Wednesday, June 4, 2008

COMMUNITY CONNECTIONS APPLAUDS WORK OF COMMUNITY CONNECTIONS DIRECTORS IN BENIN & TOGO, THOMAS AKODJINOU & FELIX EKLU, PAIR WILL ATTEND JUNETEENTH


ADOKINOU & EKLU VISIT DAUFUSKIE ISLAND, SOUTH CAROLINA MDDLE SCHOOL


When two West African documentarians recently visited Daufuskie Island Elementary School, students learned they don't just share an ocean with the African coastline.
They share a history.

Republic of Benin filmmaker Thomas Akodjinou and Togolese playwright and director Felix Yao Eklu stopped by the school as part of a three-state tour to gather research for a documentary titled "Children... the artists of the world."

The film is based on tracing what happened to the descendants of the last ship that transported slaves from Africa to the New World. Information collected through interviews and visits to various cultural museums in the South -- including the Civil Rights Museum in Selma, Ala., and the Gullah Gallery in Charleston -- will be used in the documentary and will form the International Center for Ethnic Art and Cultural Design in Benin in 2008.

"Everybody doesn't know about this history, because sometimes it is not easy for them to talk about it or write about," Akodjinou explained to the students. "But now we think it is necessary to show this history. To present this history. To learn this history. ... I think it is necessary for the children to know what it was like in the past and how we are living now and how we want to build the future world."

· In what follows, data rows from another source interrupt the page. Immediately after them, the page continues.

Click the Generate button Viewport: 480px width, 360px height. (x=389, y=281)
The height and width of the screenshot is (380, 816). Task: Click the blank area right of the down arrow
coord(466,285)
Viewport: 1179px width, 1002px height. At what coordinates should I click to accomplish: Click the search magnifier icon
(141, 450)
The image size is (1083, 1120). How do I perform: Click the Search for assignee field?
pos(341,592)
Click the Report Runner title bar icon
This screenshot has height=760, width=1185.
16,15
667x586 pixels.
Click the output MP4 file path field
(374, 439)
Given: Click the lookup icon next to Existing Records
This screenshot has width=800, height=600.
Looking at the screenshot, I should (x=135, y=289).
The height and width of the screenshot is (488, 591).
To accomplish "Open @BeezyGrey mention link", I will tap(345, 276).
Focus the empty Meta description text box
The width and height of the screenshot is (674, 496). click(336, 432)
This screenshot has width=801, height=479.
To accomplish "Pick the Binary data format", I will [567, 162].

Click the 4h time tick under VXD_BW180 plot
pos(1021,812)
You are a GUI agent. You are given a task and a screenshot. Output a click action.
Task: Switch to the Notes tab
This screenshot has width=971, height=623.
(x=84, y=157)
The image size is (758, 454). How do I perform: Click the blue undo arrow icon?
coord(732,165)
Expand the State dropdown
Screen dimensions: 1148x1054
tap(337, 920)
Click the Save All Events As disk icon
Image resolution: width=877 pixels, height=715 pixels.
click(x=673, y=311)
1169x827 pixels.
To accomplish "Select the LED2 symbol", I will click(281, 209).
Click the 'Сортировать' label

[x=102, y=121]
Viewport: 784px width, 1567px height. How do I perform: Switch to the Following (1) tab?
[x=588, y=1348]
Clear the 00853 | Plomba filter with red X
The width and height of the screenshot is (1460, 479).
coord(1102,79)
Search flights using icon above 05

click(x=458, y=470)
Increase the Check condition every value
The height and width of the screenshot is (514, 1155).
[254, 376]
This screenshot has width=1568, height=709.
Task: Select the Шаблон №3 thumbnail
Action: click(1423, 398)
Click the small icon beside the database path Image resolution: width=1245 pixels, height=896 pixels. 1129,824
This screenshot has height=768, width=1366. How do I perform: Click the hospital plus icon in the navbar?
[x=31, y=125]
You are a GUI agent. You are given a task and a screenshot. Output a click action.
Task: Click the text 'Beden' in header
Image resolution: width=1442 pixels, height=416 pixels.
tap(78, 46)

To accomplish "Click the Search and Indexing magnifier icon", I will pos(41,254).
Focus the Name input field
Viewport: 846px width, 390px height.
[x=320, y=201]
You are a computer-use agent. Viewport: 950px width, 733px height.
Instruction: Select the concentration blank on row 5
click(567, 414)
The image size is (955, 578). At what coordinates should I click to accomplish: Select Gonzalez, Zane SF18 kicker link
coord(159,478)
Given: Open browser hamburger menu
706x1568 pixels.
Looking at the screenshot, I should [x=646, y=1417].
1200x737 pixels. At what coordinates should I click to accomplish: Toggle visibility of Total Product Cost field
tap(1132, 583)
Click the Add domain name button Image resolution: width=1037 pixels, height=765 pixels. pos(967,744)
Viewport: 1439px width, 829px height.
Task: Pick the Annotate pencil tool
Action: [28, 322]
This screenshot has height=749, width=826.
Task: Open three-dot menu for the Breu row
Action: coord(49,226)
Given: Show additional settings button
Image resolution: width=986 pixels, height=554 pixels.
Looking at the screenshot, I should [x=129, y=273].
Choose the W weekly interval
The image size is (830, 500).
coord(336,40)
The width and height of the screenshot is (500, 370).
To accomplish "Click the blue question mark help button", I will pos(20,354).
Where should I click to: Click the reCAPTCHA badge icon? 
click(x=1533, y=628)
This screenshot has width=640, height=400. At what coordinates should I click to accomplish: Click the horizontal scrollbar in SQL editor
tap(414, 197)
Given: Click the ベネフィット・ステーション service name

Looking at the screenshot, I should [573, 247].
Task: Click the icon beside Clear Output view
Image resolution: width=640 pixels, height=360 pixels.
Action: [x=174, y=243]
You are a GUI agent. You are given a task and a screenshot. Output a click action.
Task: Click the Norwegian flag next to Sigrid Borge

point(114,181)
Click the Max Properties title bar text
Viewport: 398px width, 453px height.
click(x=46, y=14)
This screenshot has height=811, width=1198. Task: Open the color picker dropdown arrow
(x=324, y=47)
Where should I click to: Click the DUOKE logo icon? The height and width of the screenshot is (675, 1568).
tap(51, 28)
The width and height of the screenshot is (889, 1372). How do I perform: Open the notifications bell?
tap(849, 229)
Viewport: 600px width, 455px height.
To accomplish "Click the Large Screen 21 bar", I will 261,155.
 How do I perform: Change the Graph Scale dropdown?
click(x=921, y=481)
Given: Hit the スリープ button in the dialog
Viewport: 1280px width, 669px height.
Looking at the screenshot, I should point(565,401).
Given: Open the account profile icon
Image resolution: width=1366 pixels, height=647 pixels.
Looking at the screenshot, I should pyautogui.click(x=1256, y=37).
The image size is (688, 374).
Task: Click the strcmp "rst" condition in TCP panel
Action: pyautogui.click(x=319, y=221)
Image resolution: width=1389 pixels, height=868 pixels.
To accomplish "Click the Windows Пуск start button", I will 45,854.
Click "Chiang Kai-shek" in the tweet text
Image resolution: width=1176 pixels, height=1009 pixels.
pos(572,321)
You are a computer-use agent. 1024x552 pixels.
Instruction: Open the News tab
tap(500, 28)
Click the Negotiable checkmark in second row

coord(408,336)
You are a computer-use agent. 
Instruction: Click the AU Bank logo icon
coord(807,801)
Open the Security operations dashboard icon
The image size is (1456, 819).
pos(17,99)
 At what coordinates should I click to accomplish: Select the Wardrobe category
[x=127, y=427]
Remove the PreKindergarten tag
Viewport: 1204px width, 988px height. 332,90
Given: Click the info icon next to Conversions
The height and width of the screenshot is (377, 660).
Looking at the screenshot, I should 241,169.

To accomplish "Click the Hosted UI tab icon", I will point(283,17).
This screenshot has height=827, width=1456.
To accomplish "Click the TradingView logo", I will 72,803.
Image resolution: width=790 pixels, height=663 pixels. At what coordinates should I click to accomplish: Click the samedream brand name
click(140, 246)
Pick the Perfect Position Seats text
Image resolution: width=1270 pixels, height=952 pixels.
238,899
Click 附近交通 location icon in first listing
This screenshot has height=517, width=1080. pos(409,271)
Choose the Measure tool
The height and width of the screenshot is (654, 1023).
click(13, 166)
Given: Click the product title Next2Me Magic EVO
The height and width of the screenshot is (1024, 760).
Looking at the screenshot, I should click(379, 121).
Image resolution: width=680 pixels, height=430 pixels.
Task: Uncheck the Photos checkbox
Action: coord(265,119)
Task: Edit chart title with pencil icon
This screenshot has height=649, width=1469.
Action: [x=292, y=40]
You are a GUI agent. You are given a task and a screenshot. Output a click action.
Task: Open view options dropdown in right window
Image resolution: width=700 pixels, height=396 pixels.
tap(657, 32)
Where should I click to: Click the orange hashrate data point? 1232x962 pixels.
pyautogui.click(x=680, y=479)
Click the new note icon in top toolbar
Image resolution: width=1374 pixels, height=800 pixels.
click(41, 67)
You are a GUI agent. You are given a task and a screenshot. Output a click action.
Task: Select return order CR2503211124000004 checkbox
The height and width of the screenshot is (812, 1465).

The filmmakers learned of Daufuskie through Diane Cameron, a former Hilton Head Island resident who met Akodjinou and Eklu while working as an artist-in-residence in Africa. Upon her return to the United States, she created a Charleston-based nonprofit called Seed 2 Seed, which serves as a cultural bridge between Africa and its diaspora. She is serving as a sponsor and contact for the delegation.

"What we've come to find out in Africa is that they don't know our history," Cameron explained to the students. "They don't know what happened to us once we got on that slave ship and sailed to America, sailed to the Caribbean, Haiti, South America -- wherever we went. They don't have any true recollection of what happened to us. So (Thomas and Felix) are here to gather that information to take back to Africa to show their people. 'This is what happened to your brothers, your sisters, your mothers, your fathers, your children.

During their visit to the school, the students of Daufuskie Elementary shared a few of the songs they sang for this year's Gullah Festival and performed a portion of their Christmas program. Lead teacher Sarah Haarlow gave the crew copies of a few magazines that contained a history of the island, artwork and short stories from former Daufuskie students for their research.
In turn, Cameron taught the students a dance she learned during her time in Africa and informed them that Seed 2 Seed would be partnering each of them with a pen pal overseas.
"That way, you can learn more about their culture, their language, their lives," she said to them. "And you know what you'll find out? That they're just like you. They cry, they laugh, they play. They have the same thoughts that you have sometimes. We are more alike than we are different, but the only w know it is if we have formed these relationships."

After spending time with the students, fifth generation Daufuskian Yvonne Wilson gave Cameron and the filmmakers a tour of the island, sharing her own story of how her family came to live on Daufuskie and how many have left due to development and the cost of living.
Her great-great-grandmother, Rosetta Frazier, came to the island as a slave from Sierra Leone, but eventually worked to make it a home of her own. Wilson's grandfather, Samuel Holmes, was the only carpenter on the island for a time. Her grandson, Qur'an Greene, is one of the students at Daufuskie Elementary.

"One thing we can say about Daufuskie, it's constant change," she said, noting that only 12 African-American natives of the island still live there. "Our legacy, it's like threatened. We want to leave it for our kids for them to understand and appreciate it, but they're not here. We've got to leave it to somebody, so that's why I came back."

Wilson showed them a tabby ruin of a fireplace from an old slave house and gave them a tour of a praise house outside First Union African Baptist Church -- both emotionally wrought objects representing the island's link to a rich, albeit solemn, past. She walked them through the Mary Fields School, an old graveyard half-destroyed to make way for a golf course, and to a beach on Daufuskie that almost escaped development.

"They always say you can get out on this beach here and go straight back to Africa," Wilson told Cameron and company, as each of them stood out on the secluded strip of sand and stared out at the water. Behind them, the beginnings of a tower full of condominiums were the only aspects that would lead them to believe otherwise.

"Once we got over here, we were, I guess, never allowed to think back about where our past came from," Wilson said. "It was never talked about, Africa."
For Eklu, that was one of the most moving parts of the trip, because it defined exactly why his group was there -- to bridge a gap.
"We are gathering information to help write an important story," he said. "... As I said, we feel at home here."